# Accuair Switchspeed Wiring Issue



## DarkSideGTI (Aug 11, 2001)

I've been driving my car for years with only one of my compressors working. I finally decided to see why my other compressor was not working. 

This is my setup.









I am wired just like this diagram.









I used a vampire tap and figured that was the issue. Today I removed it and sure enough it was not making contact on the spade that cuts through the wire. So I wired it differently, this time the yellow wire comes into a butt connector and the other side of the butt connector has two wires coming out, one going to each relay. That is all I changed and now for some reason neither compressor is kicking on. When I turn the ignition on, I can hear a click coming from the Switchspeed ECU but nothing else happens. I have double checked my wiring and grounds and everything looks fine. I also always work on my cars electrical system with the battery unplugged. Not sure what is wrong at this point.


----------



## DarkSideGTI (Aug 11, 2001)

I let the car run for a few minutes to see if maybe it was an issue with the battery not charging or something. after a few minutes the 3 numbers on the controller started flashing. According to the manual this means there is some sort of wiring issue. But as you can see above everything appears to be hooked up correctly.

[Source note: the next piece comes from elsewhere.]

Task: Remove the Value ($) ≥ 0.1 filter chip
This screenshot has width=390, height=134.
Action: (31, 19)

The compressor should still kick on even though my lines from the VU-4 to the bags are not plugged in right? I had to unhook them in order to gain access to my wiring.


----------



## MechEngg (Jan 13, 2009)

Having the plumbing for the VU4 has no ill effects on the wiring or the ECU so you should be good there.

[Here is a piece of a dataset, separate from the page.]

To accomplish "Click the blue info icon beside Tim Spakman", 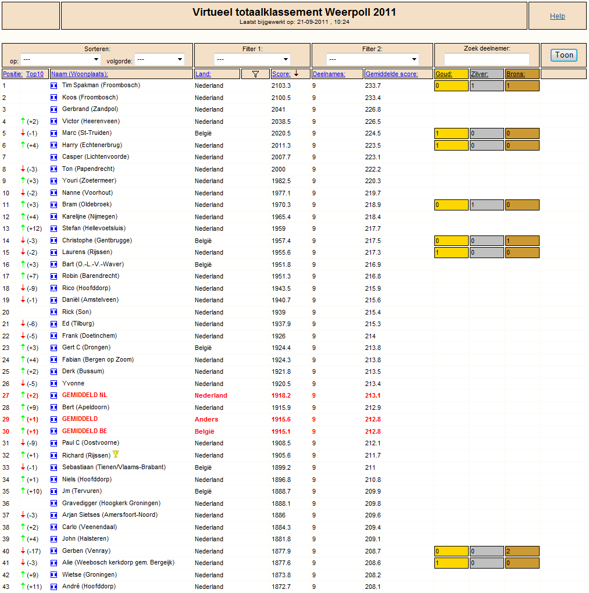I will tap(53, 86).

Wiring looks good, i would double check your relays first just to make sure they are both functional, then test your compressors by directly hooking up the leads to the battery. 

If your relays are good and your compressors work then its time to test your pressure switch. Are you just using a standard pressure switch and not the one provided by Accuair i'm assuming? If so then put 12V to one terminal and test the other terminal voltage with the pressure in the tank higher than the cutoff. There should be no voltage on the second terminal. Then release air from the tank and at the low pressure setpoint the switch should allow 12V to be read on the second terminal. 

If your pressure switch is working then triple check your grounds :thumbup::thumbup::thumbup:


----------



## [email protected] (Aug 22, 2006)

MechEngg said:


> Wiring looks good, i would double check your relays first just to make sure they are both functional, then test your compressors by directly hooking up the leads to the battery.


This is a winner right here!

Speaking from personal experience, those cube relays don't have the greatest longevity. I much prefer the stinger relay or the Tyco 75A relay. :thumbup::thumbup:


----------



## DarkSideGTI (Aug 11, 2001)

I'm leaning towards some kind of wiring issue. The one compressor was working fine yesterday as was the relay. I think I'm going to redo my grounds tomorrow.

Are 85 and 86 reversible? Looking at that picture above from my install thread the yellow wires are opposite of the wiring diagram that I followed today.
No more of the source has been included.